The signal $\text{δ}\text{7}\text{.5 ppm (2}\text{.5H)}$ corresponding to $5\text{H}$ atoms is due to the aromatic ptotons; this also indicates that the compound is monosubstituted benzene.

The structures for ${\text{CH}}_{\text{3}}{\text{CH}}_{\text{2}}{\text{CH}}_{\text{2}}{\text{CO}}_{\text{2}}{\text{C}}_{\text{6}}{\text{H}}_{\text{5}}{\text{ and CH}}_{\text{3}}{\text{CH}}_{\text{2}}{\text{OCH}}_{\text{2}}{\text{(C=O)C}}_{\text{6}}{\text{H}}_{\text{5}}$ are shown below:

Both compounds are monosubstituted benzenes. Therefore, the aromatic region of the proton NMR will be similar for both of them.

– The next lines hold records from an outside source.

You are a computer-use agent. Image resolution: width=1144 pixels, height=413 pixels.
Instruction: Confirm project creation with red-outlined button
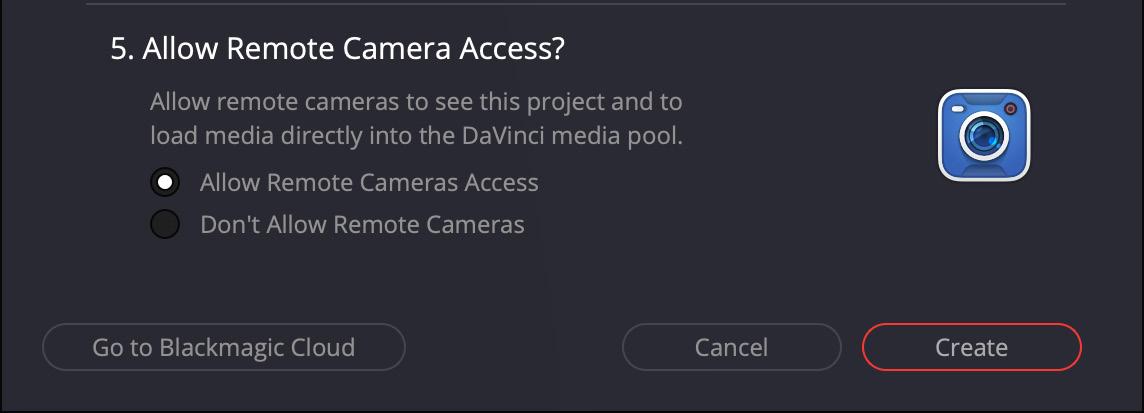click(971, 347)
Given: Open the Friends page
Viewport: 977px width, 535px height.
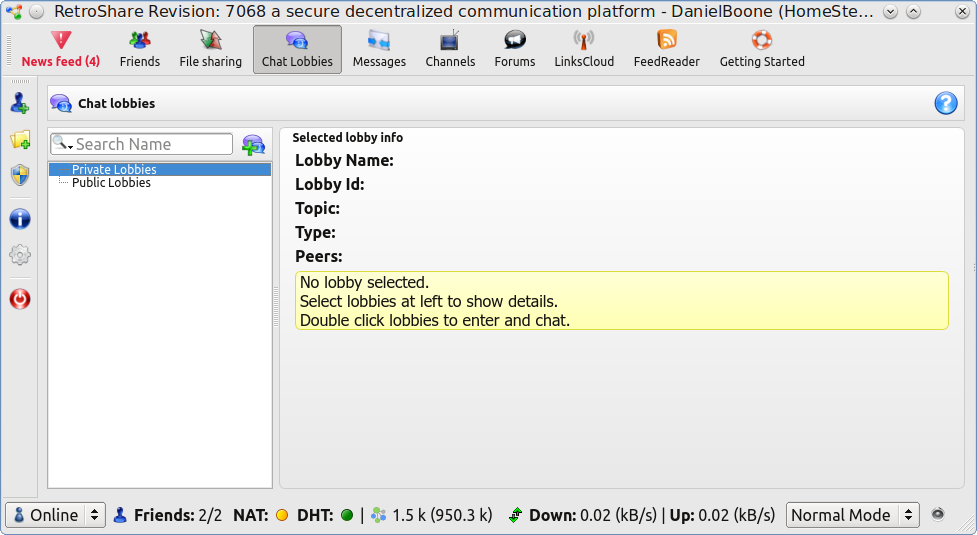Looking at the screenshot, I should [x=140, y=49].
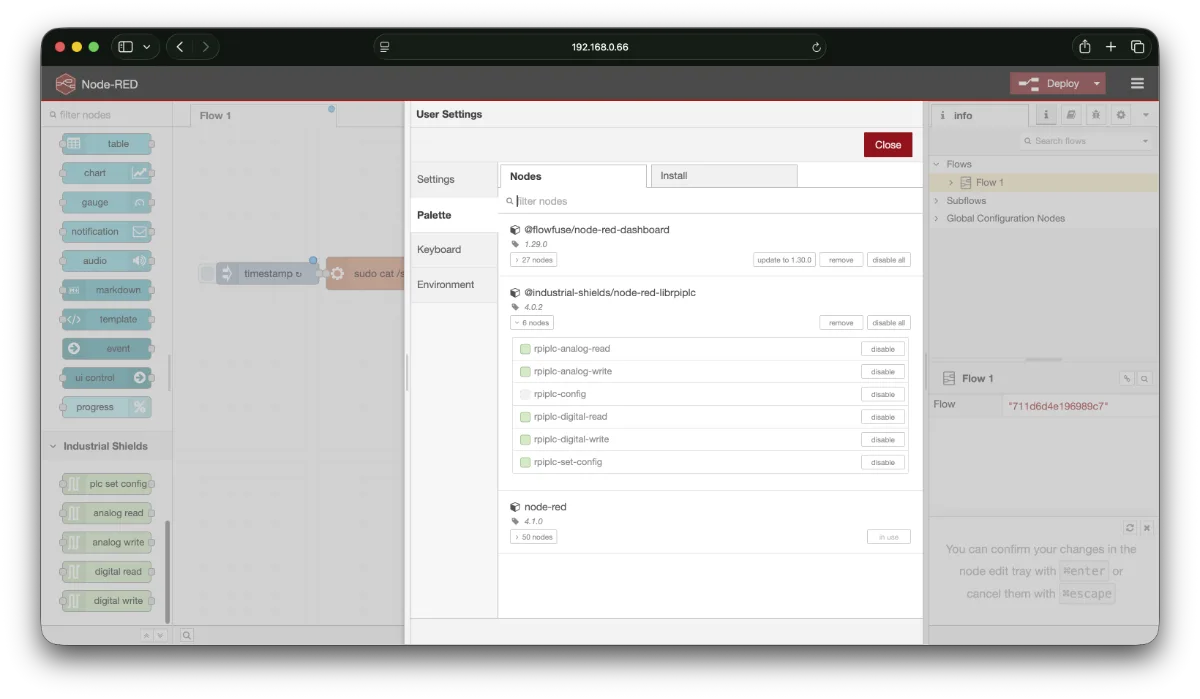
Task: Open the Deploy dropdown arrow
Action: [1097, 84]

The difference in the structures of the two compounds arises from the difference in connectivity of the methyl groups and two ${\text{CH}}_{\text{2}}$ groups.

In the first compound, which is on the left, there would be four signals. It will have a $\text{3H}$ split into a triplet, a $\text{2H}$ split into a multiplet, and a $\text{2H}$ split into a triplet. Thus, it will have two triplets and one multiplet, apart from the aromatic protons.

The second compound, which is on the right, would also have four signals. It will have a $\text{3H}$ split into a triplet, a $\text{2H}$ split into a quartet, and a $\text{2H}$ split into a singlet. Thus, it will have a triplet, a quartet, and a singlet, apart from the aromatic protons.

The spectrum shown in Figure 16-32 matches with the splitting patterns and integrations in ${\text{CH}}_{\text{3}}{\text{CH}}_{\text{2}}{\text{CH}}_{\text{2}}{\text{CO}}_{\text{2}}{\text{C}}_{\text{6}}{\text{H}}_{\text{5}}$ (which is the compound on the left). However, the chemical shift of the triplet signal for proton in the ${\text{CH}}_{\text{2}}$ group adjacent to the carbonyl group does not match very well. The proton in ${\text{CH}}_{\text{2}}$ group adjacent to the carbonyl group would be around $\text{δ 2}\text{.1 ppm}$ whereas the triplet in the spectrum appears at $\text{δ 4}\text{.3ppm}$, which is more consistent with the protons of the form $\text{H-C-O}$. These protons appear at $\text{δ 3}\text{.3 ppm}$ or higher.

Conclusion

The structure of the unknown compound can be proposed based on its ${}^1\text{H}$ NMR analysis.